╭─ STUDY TEXT

Please excuse my Seinfeld reference in the title. I am married to a Seinfeld-a-holic.
Well, what a great week! So many things have been happening that I consider small victories and milestones. We’ll go through my most recent achievements by day. Keep in mind, these seem like such small, ridiculous things…but they meant a lot to me!
- Went to an American Cancer Society’s Relay for Life event with a dear friend, and walked a couple laps around the track in support of her battle.
- Went to two different stores and walked around looking for things.
- Planted 5-10 flower pots with new seeds in the yard.
- Cleaned off the dinner table!
- Cleaned the house!
- Played and went upstairs and downstairs with our little ferret man.
- Drove myself and walked into PT without any assistance devices.
- SHAVED MY LEGS (like really shaved them, not the “I’m going to get this spot while my hip doesn’t hurt, and then I’ll try another spot next time”
- Showered without needing the seat and had a normal day!
- Shower seat officially taken out of the bathroom!
Overall, I have been in such a good place the past week. I feel like I am really, finally starting to get past this. After 7 months, I’m significantly better and I don’t have to take another step back. How awesome is that? I’ve been GIDDY over the simplest every day things. When I shaved my legs for the first time, I told almost every woman I know…because that’s one of the things that you just always take for granted.
There have been some good moments…moments where I almost want to cry because I can do something so simple that most people wouldn’t bat an eye at. When I walked around that second store on Saturday without any pain in the joint at all, I really thought I was going to have a little moment right there in Ocean State Job Lot. I was so emotional. Yes, the joint was tired…but there’s a BIG difference between fatigue, and crippling pain. It was such a great feeling.

╰─
╭─ DATA TO EXAMINE

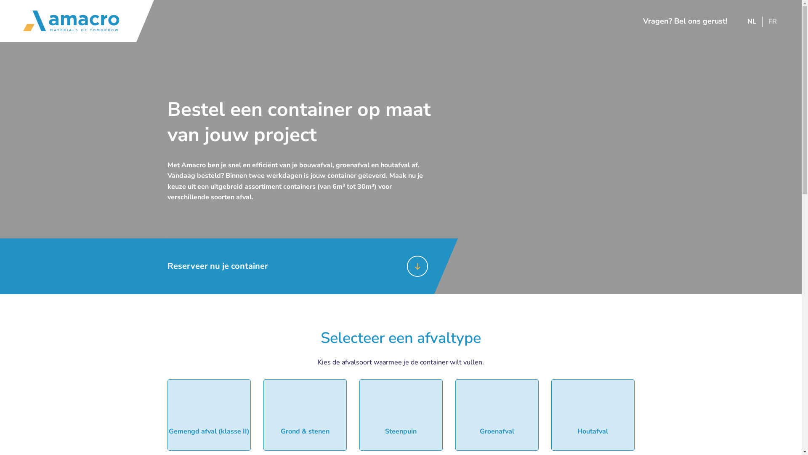 The height and width of the screenshot is (455, 808). I want to click on 'Reserveer nu je container', so click(168, 266).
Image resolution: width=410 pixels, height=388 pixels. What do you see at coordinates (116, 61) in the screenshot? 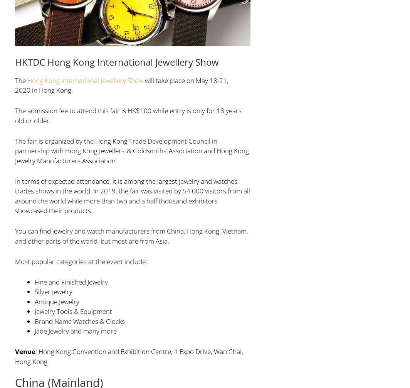
I see `'HKTDC Hong Kong International Jewellery Show'` at bounding box center [116, 61].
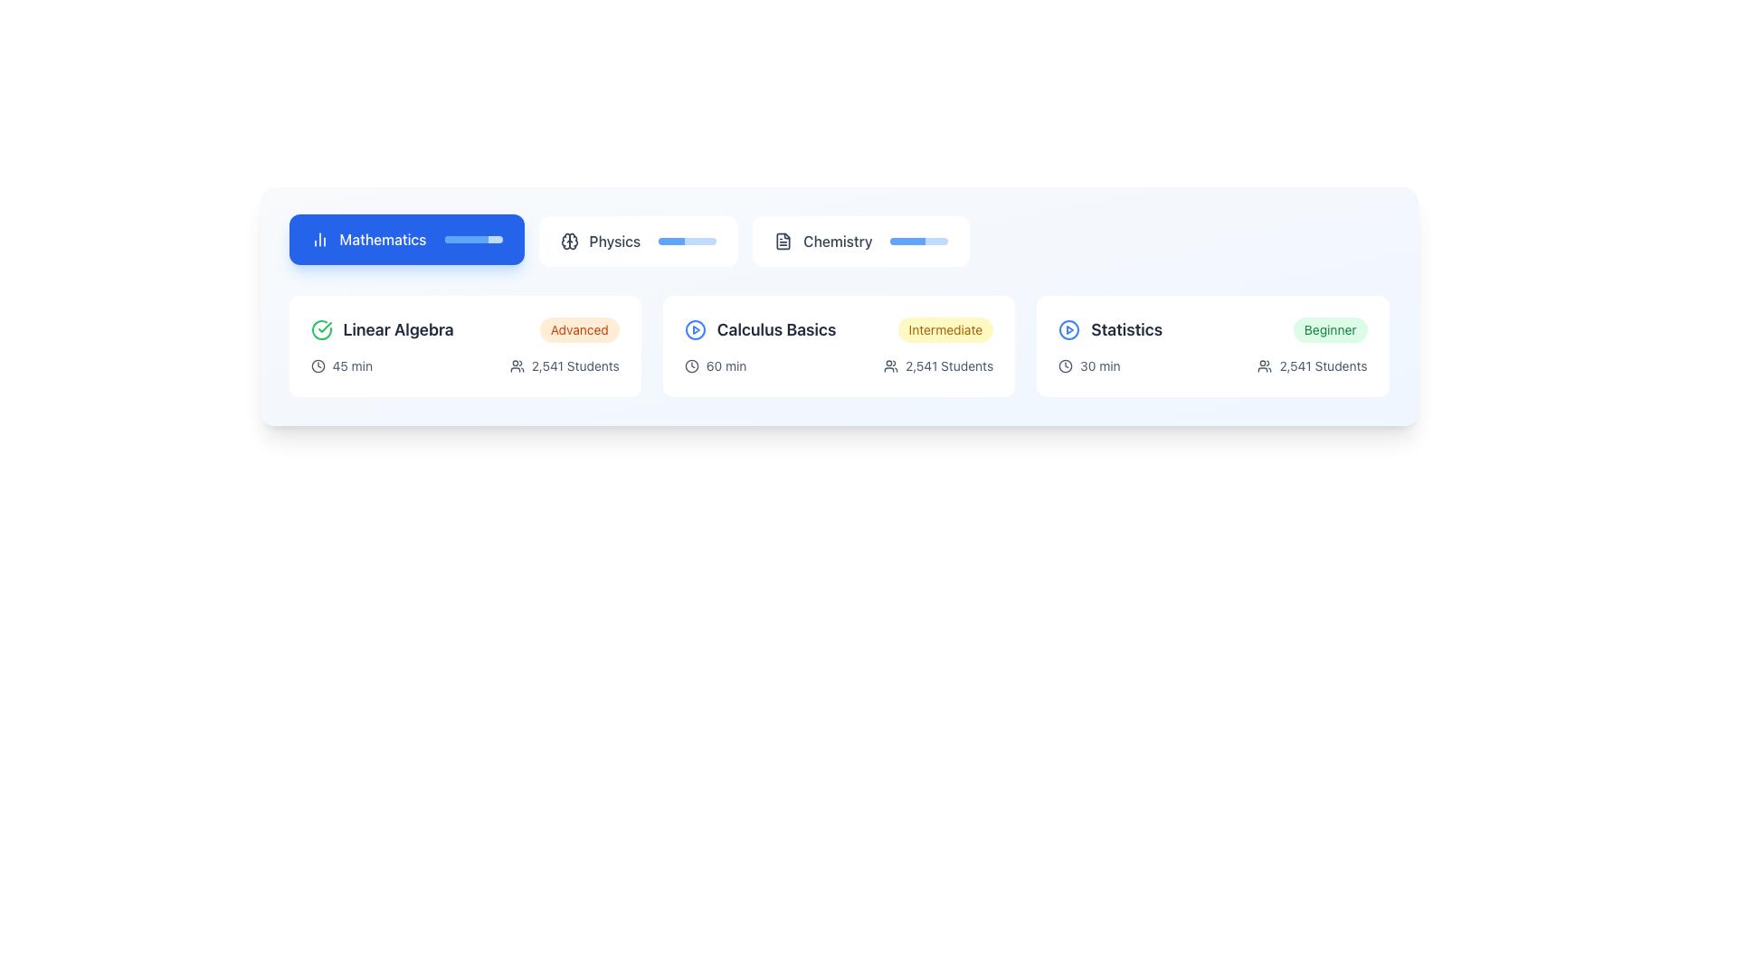 This screenshot has height=977, width=1737. What do you see at coordinates (1312, 366) in the screenshot?
I see `the text display labeled '2,541 Students' with an accompanying user icon located at the bottom-right corner of the 'Statistics' course card` at bounding box center [1312, 366].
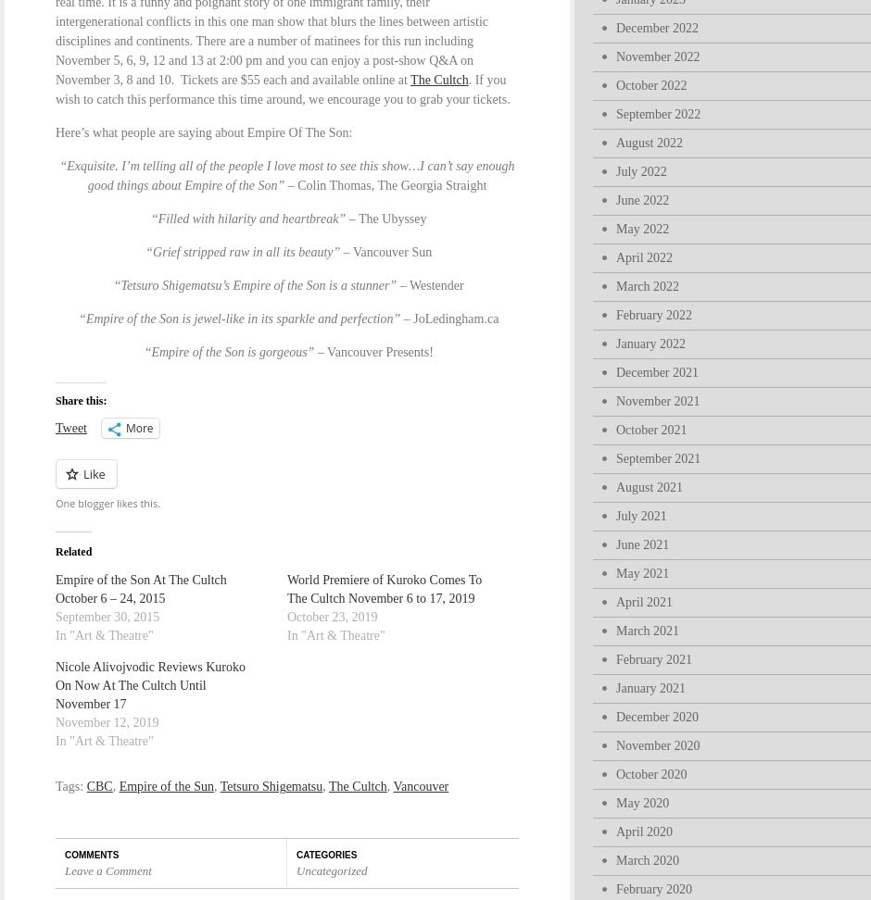  Describe the element at coordinates (54, 786) in the screenshot. I see `'Tags:'` at that location.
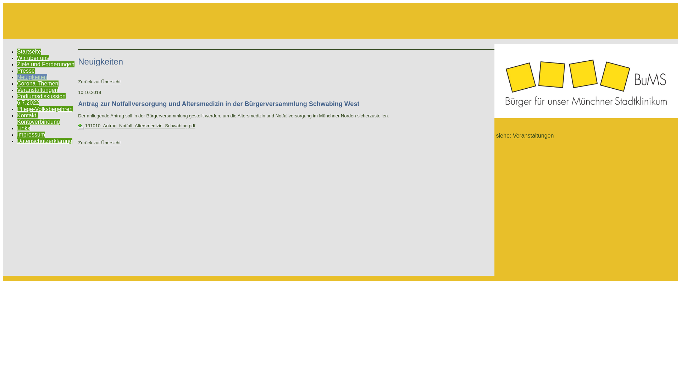 The image size is (681, 383). I want to click on 'Podiumsdiskussion 6.7.2022', so click(41, 99).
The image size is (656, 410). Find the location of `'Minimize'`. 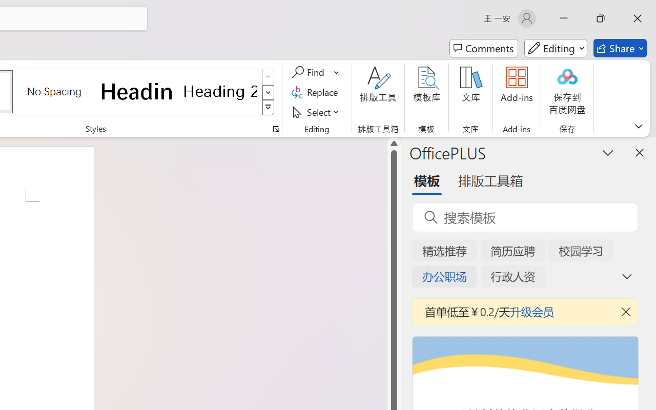

'Minimize' is located at coordinates (563, 18).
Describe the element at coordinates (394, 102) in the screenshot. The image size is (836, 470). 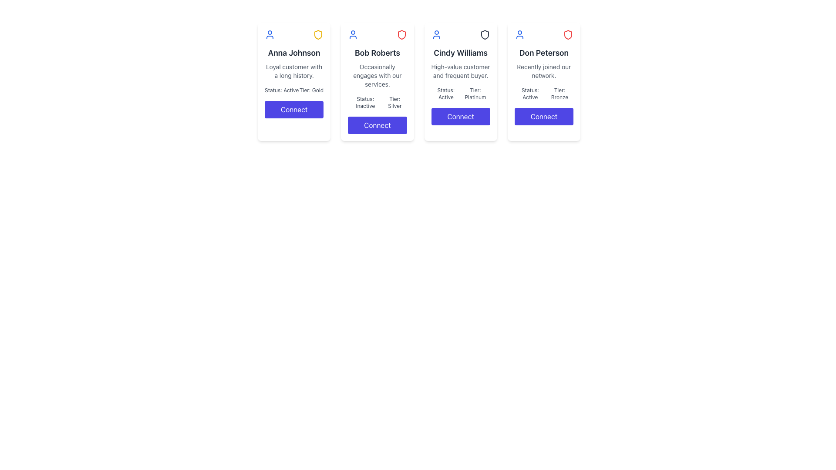
I see `the text label indicating the membership tier 'Silver' for the user card of 'Bob Roberts', which is the second card in the horizontal layout` at that location.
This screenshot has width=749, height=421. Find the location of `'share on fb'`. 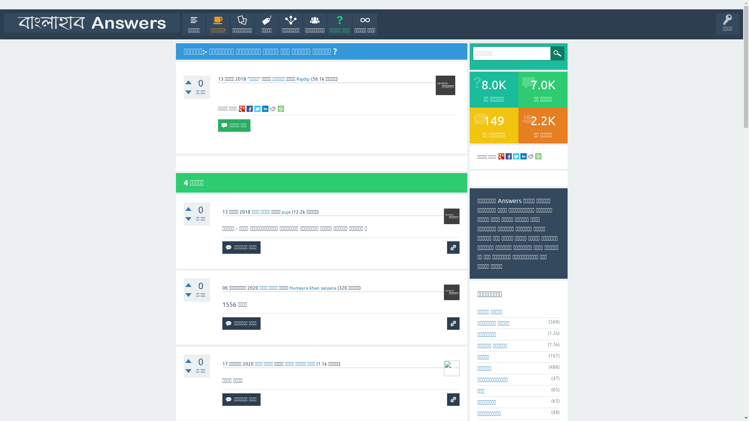

'share on fb' is located at coordinates (246, 108).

╰─

DIRECTIONS FOR THIS TASK: From the post's bulleted list of achievements, give every item that uses a form of the word "walk."

RESULT OF THIS TASK:
- Went to an American Cancer Society's Relay for Life event with a dear friend, and walked a couple laps around the track in support of her battle.
- Went to two different stores and walked around looking for things.
- Drove myself and walked into PT without any assistance devices.